= SHORT EXERCISE =
Rewrite everything from the line containing "Task: Select 超商取貨 delivery option" down to the line containing "(x=260, y=131)", changing "reverse tethering" to "USB tethering" and leaving the rest unchanged.

Some lines
────────────────

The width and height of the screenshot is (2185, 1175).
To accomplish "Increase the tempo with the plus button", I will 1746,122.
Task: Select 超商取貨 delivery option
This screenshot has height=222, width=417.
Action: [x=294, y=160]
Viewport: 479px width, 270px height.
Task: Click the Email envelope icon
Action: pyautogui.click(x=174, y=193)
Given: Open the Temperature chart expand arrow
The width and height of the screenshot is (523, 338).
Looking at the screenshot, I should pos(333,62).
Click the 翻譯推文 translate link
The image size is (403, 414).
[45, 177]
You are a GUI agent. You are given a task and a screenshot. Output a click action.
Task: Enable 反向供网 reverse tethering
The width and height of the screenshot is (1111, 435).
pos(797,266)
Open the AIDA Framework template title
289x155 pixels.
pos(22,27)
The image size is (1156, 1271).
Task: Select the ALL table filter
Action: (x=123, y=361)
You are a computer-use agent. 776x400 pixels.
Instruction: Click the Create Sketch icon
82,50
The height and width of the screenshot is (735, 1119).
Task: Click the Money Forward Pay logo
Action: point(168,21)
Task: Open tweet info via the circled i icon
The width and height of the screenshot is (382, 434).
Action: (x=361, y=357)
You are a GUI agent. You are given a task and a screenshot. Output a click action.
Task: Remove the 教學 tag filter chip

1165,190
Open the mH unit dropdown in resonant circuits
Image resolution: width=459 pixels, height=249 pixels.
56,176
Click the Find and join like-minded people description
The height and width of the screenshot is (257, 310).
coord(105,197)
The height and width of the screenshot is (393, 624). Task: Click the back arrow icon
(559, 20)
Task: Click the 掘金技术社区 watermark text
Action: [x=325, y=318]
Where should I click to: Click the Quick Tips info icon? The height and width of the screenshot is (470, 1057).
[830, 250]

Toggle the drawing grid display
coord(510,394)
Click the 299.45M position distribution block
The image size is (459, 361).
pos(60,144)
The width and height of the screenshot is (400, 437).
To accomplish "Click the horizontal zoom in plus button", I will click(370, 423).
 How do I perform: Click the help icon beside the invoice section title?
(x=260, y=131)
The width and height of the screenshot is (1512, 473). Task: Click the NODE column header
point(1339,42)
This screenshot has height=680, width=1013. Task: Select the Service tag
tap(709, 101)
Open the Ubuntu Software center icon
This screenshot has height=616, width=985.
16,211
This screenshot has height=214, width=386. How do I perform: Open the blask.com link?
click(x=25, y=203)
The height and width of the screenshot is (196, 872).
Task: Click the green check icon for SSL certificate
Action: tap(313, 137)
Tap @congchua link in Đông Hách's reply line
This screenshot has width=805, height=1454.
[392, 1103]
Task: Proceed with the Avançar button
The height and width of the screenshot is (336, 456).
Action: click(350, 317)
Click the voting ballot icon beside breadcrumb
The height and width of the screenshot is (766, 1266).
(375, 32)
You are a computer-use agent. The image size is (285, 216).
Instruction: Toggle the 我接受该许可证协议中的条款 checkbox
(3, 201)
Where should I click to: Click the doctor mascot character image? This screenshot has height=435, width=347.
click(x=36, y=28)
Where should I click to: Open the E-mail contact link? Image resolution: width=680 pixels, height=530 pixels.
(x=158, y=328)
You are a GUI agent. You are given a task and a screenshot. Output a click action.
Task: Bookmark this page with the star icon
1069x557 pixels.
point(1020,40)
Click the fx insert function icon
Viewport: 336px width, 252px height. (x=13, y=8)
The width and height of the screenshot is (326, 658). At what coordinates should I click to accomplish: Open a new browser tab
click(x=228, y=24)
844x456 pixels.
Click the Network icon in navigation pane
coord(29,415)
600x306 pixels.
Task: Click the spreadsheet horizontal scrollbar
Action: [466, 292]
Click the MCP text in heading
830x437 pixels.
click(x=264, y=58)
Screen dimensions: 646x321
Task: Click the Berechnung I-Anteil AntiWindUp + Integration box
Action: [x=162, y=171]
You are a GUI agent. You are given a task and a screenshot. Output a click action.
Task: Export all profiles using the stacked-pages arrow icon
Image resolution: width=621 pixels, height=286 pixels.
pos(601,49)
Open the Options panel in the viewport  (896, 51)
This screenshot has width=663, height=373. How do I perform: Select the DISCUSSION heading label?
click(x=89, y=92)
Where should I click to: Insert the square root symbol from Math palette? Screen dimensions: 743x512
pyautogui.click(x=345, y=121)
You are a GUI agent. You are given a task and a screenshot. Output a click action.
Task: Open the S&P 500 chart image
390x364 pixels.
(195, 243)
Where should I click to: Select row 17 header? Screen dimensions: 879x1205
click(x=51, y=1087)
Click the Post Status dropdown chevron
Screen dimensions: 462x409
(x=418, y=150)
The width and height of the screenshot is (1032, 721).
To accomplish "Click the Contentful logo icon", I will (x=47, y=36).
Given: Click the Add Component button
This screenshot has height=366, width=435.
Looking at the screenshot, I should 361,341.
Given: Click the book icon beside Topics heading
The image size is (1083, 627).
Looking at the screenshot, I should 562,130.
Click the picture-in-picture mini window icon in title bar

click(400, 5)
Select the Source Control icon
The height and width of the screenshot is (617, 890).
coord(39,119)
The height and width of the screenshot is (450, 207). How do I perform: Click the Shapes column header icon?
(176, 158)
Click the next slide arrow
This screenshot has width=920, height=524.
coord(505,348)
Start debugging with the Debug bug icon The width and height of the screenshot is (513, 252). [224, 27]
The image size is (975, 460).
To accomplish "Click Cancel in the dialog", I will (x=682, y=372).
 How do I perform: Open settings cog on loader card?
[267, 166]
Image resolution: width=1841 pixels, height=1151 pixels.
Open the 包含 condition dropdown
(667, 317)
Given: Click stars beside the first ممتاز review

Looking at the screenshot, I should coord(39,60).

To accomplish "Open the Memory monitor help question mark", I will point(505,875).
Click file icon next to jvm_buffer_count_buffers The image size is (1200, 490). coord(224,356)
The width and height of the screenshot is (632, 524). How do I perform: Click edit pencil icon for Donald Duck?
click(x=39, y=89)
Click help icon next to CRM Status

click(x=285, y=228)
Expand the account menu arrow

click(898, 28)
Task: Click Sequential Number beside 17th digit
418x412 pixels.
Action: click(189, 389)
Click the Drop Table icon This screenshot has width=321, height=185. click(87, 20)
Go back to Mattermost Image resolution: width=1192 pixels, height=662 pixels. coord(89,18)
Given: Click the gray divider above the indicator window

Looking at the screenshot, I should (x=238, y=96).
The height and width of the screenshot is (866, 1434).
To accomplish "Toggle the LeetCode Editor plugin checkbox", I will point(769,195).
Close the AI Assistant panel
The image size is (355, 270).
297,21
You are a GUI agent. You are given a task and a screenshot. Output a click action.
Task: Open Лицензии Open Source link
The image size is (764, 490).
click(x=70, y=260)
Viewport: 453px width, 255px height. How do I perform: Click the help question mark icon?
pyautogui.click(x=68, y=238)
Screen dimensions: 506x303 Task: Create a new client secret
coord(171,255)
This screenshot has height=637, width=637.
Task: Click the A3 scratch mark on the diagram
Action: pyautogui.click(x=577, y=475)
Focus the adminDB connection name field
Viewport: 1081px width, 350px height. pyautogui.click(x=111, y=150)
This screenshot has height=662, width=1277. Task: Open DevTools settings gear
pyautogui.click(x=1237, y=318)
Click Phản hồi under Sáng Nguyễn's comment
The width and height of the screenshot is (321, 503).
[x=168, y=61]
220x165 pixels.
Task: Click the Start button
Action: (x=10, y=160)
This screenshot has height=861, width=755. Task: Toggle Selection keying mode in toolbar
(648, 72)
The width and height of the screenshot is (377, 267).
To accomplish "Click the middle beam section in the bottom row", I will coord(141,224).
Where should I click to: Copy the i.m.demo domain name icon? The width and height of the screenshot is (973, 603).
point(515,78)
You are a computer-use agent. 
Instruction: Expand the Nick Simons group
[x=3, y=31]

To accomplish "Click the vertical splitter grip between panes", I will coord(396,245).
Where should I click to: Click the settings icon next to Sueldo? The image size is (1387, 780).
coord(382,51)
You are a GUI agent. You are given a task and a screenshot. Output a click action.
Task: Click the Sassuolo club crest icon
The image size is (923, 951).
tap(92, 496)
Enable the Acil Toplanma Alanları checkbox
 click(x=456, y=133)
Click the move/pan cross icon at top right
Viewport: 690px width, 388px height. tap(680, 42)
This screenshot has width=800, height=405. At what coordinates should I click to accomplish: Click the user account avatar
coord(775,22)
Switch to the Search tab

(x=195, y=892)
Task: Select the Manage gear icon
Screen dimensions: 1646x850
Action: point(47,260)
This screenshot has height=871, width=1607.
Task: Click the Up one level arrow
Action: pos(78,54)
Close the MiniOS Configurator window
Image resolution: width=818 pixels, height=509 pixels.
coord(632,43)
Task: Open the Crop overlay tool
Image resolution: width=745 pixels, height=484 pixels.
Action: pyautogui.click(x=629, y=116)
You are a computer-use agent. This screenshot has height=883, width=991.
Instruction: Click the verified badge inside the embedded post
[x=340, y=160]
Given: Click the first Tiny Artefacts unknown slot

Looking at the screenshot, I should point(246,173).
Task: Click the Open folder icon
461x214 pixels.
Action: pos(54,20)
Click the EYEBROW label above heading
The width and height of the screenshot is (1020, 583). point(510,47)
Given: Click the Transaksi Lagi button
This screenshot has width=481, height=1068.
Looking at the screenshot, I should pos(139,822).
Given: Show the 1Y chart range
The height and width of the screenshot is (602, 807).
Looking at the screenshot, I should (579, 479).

────────────────

= RESULT OF THIS EXERCISE =
Task: Select 超商取貨 delivery option
This screenshot has height=222, width=417.
Action: [x=294, y=160]
Viewport: 479px width, 270px height.
Task: Click the Email envelope icon
Action: pyautogui.click(x=174, y=193)
Given: Open the Temperature chart expand arrow
The width and height of the screenshot is (523, 338).
Looking at the screenshot, I should pos(333,62).
Click the 翻譯推文 translate link
The image size is (403, 414).
[45, 177]
You are a GUI agent. You are given a task and a screenshot. Output a click action.
Task: Enable 反向供网 USB tethering
The width and height of the screenshot is (1111, 435).
pos(797,266)
Open the AIDA Framework template title
289x155 pixels.
pos(22,27)
The image size is (1156, 1271).
Task: Select the ALL table filter
Action: (x=123, y=361)
You are a computer-use agent. 776x400 pixels.
Instruction: Click the Create Sketch icon
82,50
The height and width of the screenshot is (735, 1119).
Task: Click the Money Forward Pay logo
Action: point(168,21)
Task: Open tweet info via the circled i icon
The width and height of the screenshot is (382, 434).
Action: (x=361, y=357)
You are a GUI agent. You are given a task and a screenshot. Output a click action.
Task: Remove the 教學 tag filter chip

1165,190
Open the mH unit dropdown in resonant circuits
Image resolution: width=459 pixels, height=249 pixels.
56,176
Click the Find and join like-minded people description
The height and width of the screenshot is (257, 310).
coord(105,197)
The height and width of the screenshot is (393, 624). Task: Click the back arrow icon
(559, 20)
Task: Click the 掘金技术社区 watermark text
Action: [x=325, y=318]
Where should I click to: Click the Quick Tips info icon? The height and width of the screenshot is (470, 1057).
[830, 250]

Toggle the drawing grid display
coord(510,394)
Click the 299.45M position distribution block
The image size is (459, 361).
pos(60,144)
The width and height of the screenshot is (400, 437).
To accomplish "Click the horizontal zoom in plus button", I will click(370, 423).
 How do I perform: Click the help icon beside the invoice section title?
(x=260, y=131)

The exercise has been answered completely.